Güncelleme Tarihi:
Eskişehir Şehit Yalçın Baykuş İlkokulu sınıf öğretmeni Ebru Kapaklıkaya okumayı erken öğrendiği için okula da erken başladı ama küçük bir çocuğun okuldaki öğrenme yolculuğu sırasında yaşadığı zorluklar hep kulağına küpe oldu. Adana’da bir köy okulunda 5 yaşında ilkokula başlayan Ebru Kapaklıkaya Niğde Üniversitesi sınıf öğretmenliği n mezun olduğunda aklında sıradışı bir öğretmen olmak vardı. Çocukluğunda eğitim hayatında yaşadığı öğrenme zorluklarını ve handikapları, öğrencileri yaşamasın diye farklı öğretim metotları uygulamaya başladı. Ebru öğretmen örneğin velilerin de desteğiyle hazırlanan kartondan dekor ve kostümlerle sınıfta bir trafik ortamı oluşturuyor ve aynı anda hem alfabeyi hem de rakamları öğretiyor. Küçük öğrenciler, trafik ışıkları, yolda ilerleyen araçlar üzerinden pek çok farklı konuyu aynı anda öğreniyor. Çocuğun bireysel becerilerine ve ilgi alanlarına, bireysel öğrenme hızına ve karakter özelliklerine uygun bir yöntem olan ‘Montessori Eğitimi’ni zengin şekilde uygulayan eğitimcilerden olan Ebru öğretmen şu an 3’üncü sınıf öğrencileriyle devam eden öğretmenlik serüvenini şöyle anlatıyor:
‘BU ÇOCUKTAN BİR ŞEY OLMAZ’ DEMİŞLERDİR
“Yaptığım her şey kendi öğrenciliğimden aslında. Okuma yazmayı erken öğrenince öğretmen 5 yaşımda kaydını yapalım demiş. İlkokula erken başladığım için 15 yaşımda üniversiteli,19 yaşımda öğretmen oldum. Parlak bir öğrenci değildim. Birleştirilmiş sınıfta klasik öğretim yöntemlerinde başarısızdım. ‘Bu çocuktan bir şey olmaz’ demişlerdi. Ortaokul ve lisede başarısızlık hissi beni sardı. Köyde düğünlerde şarkı söyleyen bir çocuktum. Lisede bir öğretmenimin ‘bildiğin yoldan yürü’ demesiyle bir gitar aldım, konserlere çıktım.

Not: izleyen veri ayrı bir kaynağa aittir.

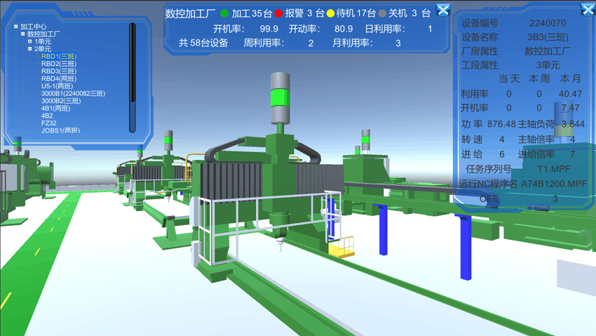
Task: Pick the 4B2 device in tree
Action: pos(47,116)
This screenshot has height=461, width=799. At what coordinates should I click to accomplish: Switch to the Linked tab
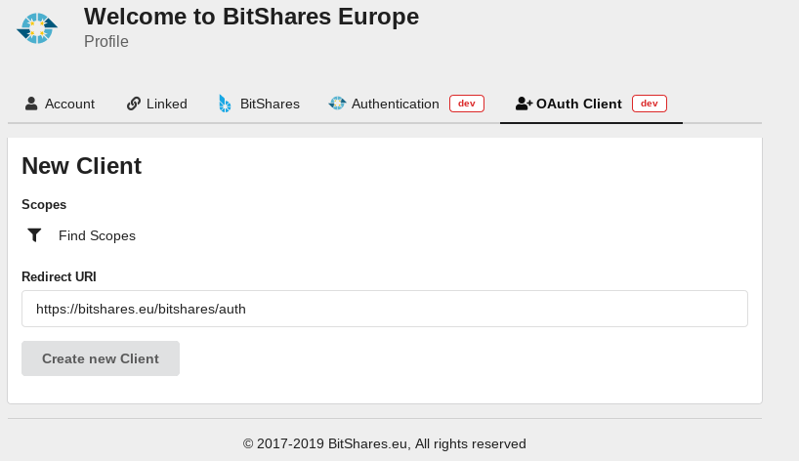157,104
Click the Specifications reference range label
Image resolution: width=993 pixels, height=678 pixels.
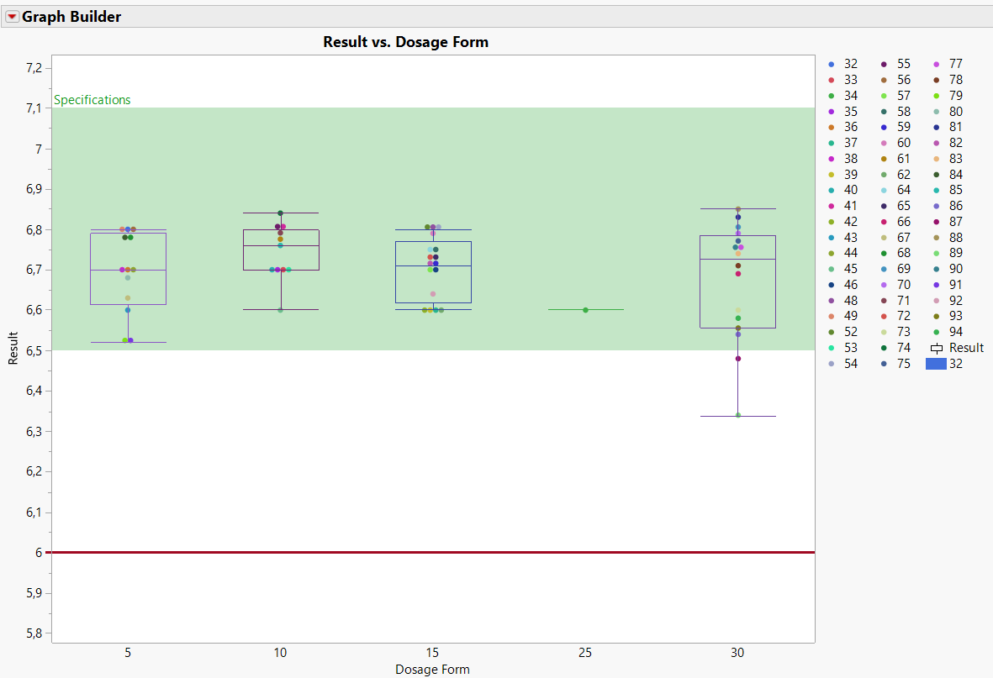click(92, 100)
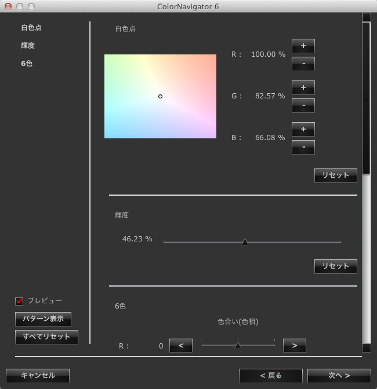The image size is (377, 389).
Task: Select 白色点 in the left sidebar
Action: [31, 27]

ÖĞRETMEN, ÖĞRENCİ, VELİ ÜÇGENİ
Bizim velilerimiz evde dizi izlemek yerine çocuğuyla yarınki ders için materyal hazırlığı yapıyor yapıyor. Çocuk tabletle oynamak yerine mesela bir kostüm üretiyor. Sessiz bir çocuğun giderek kendini ifade etme becerisine sahip bir çocuğa dönüştüğünü görünce veliler de bu sisteme inandı.
BU ÇAĞIN ÇOCUKLARINA UYGUN BESTELER
Diğer yandan Ebru öğretmen hazırladığı ‘Cebimdeki Notalar’ projesinde öğrencilerinin yazdığı şiirlerden çocuk şarkıları yaptı. 15 bestesi olan ve 4’ünü öğrencileriyle hazırlayan Ebru öğretmen projenin ikinci yılında öğrencilerine ve 100 meslektaşına ukulele öğretti. Cumhuriyetin 100’üncü yılı için besteledikleri ‘Ata’m Gamzelerimde’ ise yüzlerce okulda gösterilerde kullanıldı. Ebru Kapaklıkaya;
“Bir orman şarkısı var; ‘tohumlar fidana, fidanlar ağaca’... Yıllardır bunu söylüyoruz. Müzikler, ritimler çok değişti. Bu çağın çocuklarına uygun besteler yapmak istedik” dedi.